- _Extrait du texte_:
• • • • •
Intervention de Else Joseph

Commission de la culture, de l'éducation et de la communication — Réunion du 29 mars 2022 à 15h35
Réalité de la mise en œuvre du plan de relance en faveur des patrimoines – présentation du rapport d'information

Photo de Else JosephElse Joseph :

rapporteure. – L’objectif de cette mission était d’évaluer la pertinence du montant des crédits, de leur répartition géographique ainsi que des modalités de mise en œuvre du plan de relance consacré au patrimoine.

Pour préparer notre bilan, nous avons entendu les services du ministère de la culture – au niveau de l’administration centrale et dans les directions régionales des affaires culturelles (DRAC) –, des représentants des différents échelons de collectivités, plusieurs opérateurs bénéficiaires de ces crédits, dont le Centre des monuments nationaux (CMN), le château de Versailles et le musée du Louvre, ainsi que le groupement des entreprises de restauration des monuments historiques et plusieurs associations de sauvegarde du patrimoine. Nous avons eu la chance de nous rendre sur le chantier de restauration du château de Villers-Cotterêts pour constater les avancées de la future Cité internationale de la langue française, avant même la venue de la ministre.
• • • • •
- _Enregistrements_:
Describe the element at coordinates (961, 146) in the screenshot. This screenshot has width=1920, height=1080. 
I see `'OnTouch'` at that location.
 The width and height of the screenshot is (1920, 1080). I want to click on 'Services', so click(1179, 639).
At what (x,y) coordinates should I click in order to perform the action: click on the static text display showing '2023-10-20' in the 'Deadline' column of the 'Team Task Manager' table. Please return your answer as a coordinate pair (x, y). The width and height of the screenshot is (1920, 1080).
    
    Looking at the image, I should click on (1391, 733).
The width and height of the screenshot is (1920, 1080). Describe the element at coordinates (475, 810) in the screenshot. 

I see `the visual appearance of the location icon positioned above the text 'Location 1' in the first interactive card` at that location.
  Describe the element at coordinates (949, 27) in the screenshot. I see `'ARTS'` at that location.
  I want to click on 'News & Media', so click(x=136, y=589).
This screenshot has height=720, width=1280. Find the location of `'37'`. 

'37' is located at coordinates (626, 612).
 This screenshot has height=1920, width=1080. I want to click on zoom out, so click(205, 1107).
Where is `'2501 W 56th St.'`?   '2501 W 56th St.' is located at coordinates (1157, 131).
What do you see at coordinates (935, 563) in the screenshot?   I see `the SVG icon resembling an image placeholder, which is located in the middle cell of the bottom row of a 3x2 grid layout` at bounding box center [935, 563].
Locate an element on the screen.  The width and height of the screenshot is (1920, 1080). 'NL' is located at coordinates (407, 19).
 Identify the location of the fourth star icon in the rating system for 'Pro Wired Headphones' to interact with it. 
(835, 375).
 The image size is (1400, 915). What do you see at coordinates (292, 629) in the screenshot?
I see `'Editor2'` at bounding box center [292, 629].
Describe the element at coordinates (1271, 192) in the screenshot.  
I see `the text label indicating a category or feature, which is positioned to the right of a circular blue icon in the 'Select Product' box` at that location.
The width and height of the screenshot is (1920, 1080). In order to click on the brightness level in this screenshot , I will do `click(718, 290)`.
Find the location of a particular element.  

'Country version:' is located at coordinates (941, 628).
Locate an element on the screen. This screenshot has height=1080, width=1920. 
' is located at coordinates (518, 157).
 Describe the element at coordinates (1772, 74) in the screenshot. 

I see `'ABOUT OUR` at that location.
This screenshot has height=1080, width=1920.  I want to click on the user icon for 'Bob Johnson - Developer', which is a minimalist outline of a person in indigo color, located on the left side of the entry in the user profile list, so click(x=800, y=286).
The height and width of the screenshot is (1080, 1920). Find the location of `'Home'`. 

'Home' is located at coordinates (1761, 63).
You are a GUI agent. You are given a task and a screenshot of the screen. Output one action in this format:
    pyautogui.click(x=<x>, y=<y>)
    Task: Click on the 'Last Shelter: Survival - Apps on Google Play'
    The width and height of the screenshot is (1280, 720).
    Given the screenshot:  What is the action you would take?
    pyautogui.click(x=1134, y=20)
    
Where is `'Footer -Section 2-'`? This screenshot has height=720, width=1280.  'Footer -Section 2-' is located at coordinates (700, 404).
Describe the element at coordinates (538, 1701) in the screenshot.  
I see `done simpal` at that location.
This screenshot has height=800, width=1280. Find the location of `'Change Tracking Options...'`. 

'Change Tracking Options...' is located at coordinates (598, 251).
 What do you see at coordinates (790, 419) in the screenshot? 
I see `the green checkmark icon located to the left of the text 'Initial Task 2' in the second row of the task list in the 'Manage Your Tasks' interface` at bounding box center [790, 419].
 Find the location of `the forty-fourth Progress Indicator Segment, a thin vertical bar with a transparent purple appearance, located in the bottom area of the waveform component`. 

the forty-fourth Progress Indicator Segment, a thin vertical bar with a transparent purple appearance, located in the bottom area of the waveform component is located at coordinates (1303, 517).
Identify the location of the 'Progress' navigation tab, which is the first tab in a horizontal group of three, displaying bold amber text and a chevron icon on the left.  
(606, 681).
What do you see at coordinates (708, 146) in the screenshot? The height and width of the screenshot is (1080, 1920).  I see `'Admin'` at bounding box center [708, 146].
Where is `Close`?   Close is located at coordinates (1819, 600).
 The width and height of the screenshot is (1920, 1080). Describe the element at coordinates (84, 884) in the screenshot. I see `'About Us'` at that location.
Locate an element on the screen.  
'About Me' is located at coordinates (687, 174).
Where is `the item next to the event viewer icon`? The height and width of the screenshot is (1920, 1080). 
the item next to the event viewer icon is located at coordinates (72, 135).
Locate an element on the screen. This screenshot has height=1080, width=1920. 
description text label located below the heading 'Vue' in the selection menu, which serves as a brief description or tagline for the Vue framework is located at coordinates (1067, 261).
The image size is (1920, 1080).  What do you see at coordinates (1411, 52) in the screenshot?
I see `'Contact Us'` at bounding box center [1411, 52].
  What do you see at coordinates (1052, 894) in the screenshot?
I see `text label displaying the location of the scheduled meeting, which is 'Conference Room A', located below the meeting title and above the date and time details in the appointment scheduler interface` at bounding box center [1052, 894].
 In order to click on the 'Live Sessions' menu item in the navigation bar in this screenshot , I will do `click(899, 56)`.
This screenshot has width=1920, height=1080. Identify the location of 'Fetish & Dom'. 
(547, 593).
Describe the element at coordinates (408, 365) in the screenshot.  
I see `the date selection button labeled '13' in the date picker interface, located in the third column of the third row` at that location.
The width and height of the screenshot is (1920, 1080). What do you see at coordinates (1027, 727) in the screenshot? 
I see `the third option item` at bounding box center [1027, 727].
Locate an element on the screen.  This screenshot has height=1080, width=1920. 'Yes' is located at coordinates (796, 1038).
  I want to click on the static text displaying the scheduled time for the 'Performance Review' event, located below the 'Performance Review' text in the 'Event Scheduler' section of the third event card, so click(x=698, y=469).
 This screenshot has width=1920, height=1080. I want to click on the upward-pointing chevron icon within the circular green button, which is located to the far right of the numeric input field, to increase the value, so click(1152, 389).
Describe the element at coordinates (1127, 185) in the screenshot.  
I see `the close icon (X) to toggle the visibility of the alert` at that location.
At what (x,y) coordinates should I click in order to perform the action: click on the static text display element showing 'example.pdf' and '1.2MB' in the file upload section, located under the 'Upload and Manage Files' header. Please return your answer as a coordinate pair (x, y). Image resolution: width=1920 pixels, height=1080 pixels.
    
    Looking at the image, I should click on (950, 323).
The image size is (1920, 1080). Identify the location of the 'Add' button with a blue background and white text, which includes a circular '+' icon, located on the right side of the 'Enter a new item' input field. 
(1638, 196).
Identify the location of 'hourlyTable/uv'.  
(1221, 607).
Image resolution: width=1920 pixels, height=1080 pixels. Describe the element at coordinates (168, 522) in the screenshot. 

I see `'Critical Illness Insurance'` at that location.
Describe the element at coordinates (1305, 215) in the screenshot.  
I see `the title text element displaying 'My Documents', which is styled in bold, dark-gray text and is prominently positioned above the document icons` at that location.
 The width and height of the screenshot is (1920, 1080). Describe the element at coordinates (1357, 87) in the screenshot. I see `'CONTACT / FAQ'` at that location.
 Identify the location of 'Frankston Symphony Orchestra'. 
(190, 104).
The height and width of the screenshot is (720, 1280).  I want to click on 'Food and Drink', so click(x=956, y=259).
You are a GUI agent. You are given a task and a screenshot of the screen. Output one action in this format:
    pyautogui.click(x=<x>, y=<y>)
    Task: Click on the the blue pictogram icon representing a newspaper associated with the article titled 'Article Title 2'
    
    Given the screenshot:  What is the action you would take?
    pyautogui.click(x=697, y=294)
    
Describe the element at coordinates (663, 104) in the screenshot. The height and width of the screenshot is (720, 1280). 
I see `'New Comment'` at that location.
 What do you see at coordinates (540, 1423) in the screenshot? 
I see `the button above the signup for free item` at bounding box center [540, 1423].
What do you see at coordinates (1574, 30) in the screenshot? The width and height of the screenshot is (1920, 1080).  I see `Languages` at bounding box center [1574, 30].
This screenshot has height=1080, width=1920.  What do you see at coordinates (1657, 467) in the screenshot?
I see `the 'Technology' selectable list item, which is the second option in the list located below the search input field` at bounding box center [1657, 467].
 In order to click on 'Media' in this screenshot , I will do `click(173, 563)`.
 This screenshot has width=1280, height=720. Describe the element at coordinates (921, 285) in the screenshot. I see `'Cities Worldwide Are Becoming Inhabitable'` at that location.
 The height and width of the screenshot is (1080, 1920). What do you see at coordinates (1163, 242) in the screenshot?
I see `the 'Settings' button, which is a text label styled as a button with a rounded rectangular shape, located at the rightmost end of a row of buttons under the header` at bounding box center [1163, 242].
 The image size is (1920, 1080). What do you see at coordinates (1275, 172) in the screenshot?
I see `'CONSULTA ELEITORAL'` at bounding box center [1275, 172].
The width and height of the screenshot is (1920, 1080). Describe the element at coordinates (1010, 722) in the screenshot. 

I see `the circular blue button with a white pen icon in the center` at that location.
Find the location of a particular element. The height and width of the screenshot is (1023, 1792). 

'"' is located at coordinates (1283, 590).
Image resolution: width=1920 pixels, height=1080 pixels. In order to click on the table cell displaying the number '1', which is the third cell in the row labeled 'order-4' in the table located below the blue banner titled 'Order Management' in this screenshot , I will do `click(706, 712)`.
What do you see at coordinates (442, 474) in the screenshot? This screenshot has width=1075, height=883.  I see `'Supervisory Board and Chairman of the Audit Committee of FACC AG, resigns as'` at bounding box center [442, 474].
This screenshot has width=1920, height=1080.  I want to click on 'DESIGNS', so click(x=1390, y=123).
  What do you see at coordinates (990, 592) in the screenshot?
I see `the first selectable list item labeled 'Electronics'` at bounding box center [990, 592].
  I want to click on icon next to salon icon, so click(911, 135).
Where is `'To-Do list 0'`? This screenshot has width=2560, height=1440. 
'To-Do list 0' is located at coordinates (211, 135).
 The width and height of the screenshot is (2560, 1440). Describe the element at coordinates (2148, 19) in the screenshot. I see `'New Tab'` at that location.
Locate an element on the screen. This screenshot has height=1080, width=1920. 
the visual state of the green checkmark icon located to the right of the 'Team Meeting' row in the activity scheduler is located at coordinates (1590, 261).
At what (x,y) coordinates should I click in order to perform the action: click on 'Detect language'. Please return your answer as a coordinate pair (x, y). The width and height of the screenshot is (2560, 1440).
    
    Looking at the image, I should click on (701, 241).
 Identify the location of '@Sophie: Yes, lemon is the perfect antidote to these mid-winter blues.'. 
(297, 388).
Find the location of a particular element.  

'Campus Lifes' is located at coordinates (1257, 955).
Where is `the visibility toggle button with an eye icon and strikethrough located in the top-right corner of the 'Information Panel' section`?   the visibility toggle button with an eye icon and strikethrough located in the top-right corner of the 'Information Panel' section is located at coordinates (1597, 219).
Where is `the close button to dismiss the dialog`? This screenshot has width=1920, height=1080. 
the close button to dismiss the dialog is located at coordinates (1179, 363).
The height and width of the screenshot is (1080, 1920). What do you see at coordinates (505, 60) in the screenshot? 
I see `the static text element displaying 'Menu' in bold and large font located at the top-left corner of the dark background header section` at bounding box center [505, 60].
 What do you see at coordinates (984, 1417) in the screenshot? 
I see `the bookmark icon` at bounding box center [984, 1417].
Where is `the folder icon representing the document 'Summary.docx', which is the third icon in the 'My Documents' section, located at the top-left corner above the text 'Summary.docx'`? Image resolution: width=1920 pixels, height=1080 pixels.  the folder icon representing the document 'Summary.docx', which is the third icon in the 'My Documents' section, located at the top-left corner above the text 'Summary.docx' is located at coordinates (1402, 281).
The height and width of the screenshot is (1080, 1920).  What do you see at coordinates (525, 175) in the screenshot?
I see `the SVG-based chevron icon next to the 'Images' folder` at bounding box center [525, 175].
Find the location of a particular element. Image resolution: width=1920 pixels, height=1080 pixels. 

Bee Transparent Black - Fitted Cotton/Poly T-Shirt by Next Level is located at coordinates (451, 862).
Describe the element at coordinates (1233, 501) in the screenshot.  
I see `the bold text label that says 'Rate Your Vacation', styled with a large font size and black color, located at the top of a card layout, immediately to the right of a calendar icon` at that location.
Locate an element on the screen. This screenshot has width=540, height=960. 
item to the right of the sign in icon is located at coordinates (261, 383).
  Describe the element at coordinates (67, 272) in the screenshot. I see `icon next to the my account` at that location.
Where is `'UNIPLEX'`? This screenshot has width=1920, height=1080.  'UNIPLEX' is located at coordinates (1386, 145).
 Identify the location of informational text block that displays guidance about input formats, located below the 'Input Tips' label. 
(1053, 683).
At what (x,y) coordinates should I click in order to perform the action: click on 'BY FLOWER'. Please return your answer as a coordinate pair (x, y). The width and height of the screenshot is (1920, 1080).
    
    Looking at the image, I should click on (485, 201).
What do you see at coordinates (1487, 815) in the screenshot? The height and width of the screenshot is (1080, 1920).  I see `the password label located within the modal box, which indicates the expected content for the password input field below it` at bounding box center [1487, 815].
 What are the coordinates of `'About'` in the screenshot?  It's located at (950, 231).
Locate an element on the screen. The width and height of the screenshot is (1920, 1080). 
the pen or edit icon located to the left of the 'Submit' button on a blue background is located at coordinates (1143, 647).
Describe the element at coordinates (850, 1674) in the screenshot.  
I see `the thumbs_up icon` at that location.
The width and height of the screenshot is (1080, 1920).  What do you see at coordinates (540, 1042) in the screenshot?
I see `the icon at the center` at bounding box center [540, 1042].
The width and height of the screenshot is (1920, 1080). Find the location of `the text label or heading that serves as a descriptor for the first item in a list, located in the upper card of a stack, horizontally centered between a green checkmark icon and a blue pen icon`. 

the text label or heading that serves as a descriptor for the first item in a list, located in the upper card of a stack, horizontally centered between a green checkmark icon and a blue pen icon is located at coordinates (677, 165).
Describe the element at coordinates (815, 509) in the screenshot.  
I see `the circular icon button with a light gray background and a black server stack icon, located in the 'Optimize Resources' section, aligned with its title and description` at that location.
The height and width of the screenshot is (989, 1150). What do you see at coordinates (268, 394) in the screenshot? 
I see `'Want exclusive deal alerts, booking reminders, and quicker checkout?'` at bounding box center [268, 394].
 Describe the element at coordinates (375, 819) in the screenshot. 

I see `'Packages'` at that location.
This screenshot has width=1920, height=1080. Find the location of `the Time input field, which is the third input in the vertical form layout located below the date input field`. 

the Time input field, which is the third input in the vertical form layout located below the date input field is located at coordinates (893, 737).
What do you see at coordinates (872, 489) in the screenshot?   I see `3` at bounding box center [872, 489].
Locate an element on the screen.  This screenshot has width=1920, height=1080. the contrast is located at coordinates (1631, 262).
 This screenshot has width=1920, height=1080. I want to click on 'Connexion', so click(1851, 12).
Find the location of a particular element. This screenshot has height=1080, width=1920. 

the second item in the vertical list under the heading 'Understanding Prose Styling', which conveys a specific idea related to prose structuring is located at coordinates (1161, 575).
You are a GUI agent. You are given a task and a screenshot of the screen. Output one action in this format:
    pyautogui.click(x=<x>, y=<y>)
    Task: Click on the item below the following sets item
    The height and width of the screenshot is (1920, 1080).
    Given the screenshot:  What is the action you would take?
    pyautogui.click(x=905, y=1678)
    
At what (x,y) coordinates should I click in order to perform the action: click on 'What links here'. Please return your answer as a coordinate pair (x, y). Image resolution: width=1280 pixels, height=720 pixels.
• • • • •
- _Consigne écrite 1_: D'après l'extrait, sur quel chantier de restauration les membres de la mission se sont-ils rendus ?
- _Consigne écrite 2_: Recopiez les lignes des enregistrements en commençant par celle qui contient « Find the location of a particular element. This » et en continuant jusqu'à la fin des enregistrements.

- _Réponse écrite 1_: Sur le chantier de restauration du château de Villers-Cotterêts.

- _Réponse écrite 2_:
Find the location of a particular element. This screenshot has height=1080, width=1920. 

the second item in the vertical list under the heading 'Understanding Prose Styling', which conveys a specific idea related to prose structuring is located at coordinates (1161, 575).
You are a GUI agent. You are given a task and a screenshot of the screen. Output one action in this format:
    pyautogui.click(x=<x>, y=<y>)
    Task: Click on the item below the following sets item
    The height and width of the screenshot is (1920, 1080).
    Given the screenshot:  What is the action you would take?
    pyautogui.click(x=905, y=1678)
    
At what (x,y) coordinates should I click in order to perform the action: click on 'What links here'. Please return your answer as a coordinate pair (x, y). Image resolution: width=1280 pixels, height=720 pixels.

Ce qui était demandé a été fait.